C++20 coroutines have seemed very complex to me and I haven't sat down to try to understand them. I guess tiny_coro could help for that. I do remember that they were stackless.
I'm not that keen on coroutine and async approaches to concurrency anyway these days. I'd rather use something with actual multitasking, either with Posix threads or with lightweight processes like Erlang's or Go's.
Also, C++ itself is apparently in the process of sinking into a bog. Rust is taking over, which is not entirely good news. I had wanted to spend more time on Ada.
Erlang's processes and Goroutines are stackful unlike C++ coroutines. Erlang also forbids observable data sharing between processes which avoids a lot of pitfalls. I don't think that can be enforced in C++ or Go.
GHC lightweight threads and its STM library (software transactional memory) could be another thing to look at. I wonder if a useful STM feature is feasible for tiny_coro.

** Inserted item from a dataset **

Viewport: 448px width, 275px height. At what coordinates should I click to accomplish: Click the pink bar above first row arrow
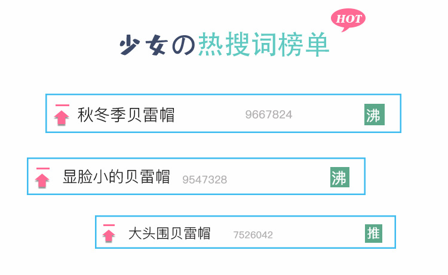(x=62, y=106)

Since old Fortran does not have function pointers I used to wonder how does one write gradient descent routine for a user defined function in Fortran.
In other languages, one typically passes the user defined function and it's gradient to the routine as callbacks, so that the routine can call them at will.
It was a moment of great amusement and joy (grinning like a silly kid) when I learned how Fortran did it. It was through a pared down form of a coroutine. Inversion of control.
The gradient descent routine would effectively suspend and 'return' with a flag indicating that it needs the user defined function computed, or the gradient function computed.
These are computed outside and then the routine is called again with these recently computed values. At this point it resumes from where it had yielded. Pretty neat.
The routine's return value indicated whether it is done, or that it is suspended and expects to be called again to resume.
Now I don't remember if the suspended state was stored transparently by the run time, or explicitly in the arguments of the routine (pass by reference, I think), or whether the local, routine specific 'program counter' was managed explicitly or transparently by the compiler and run time.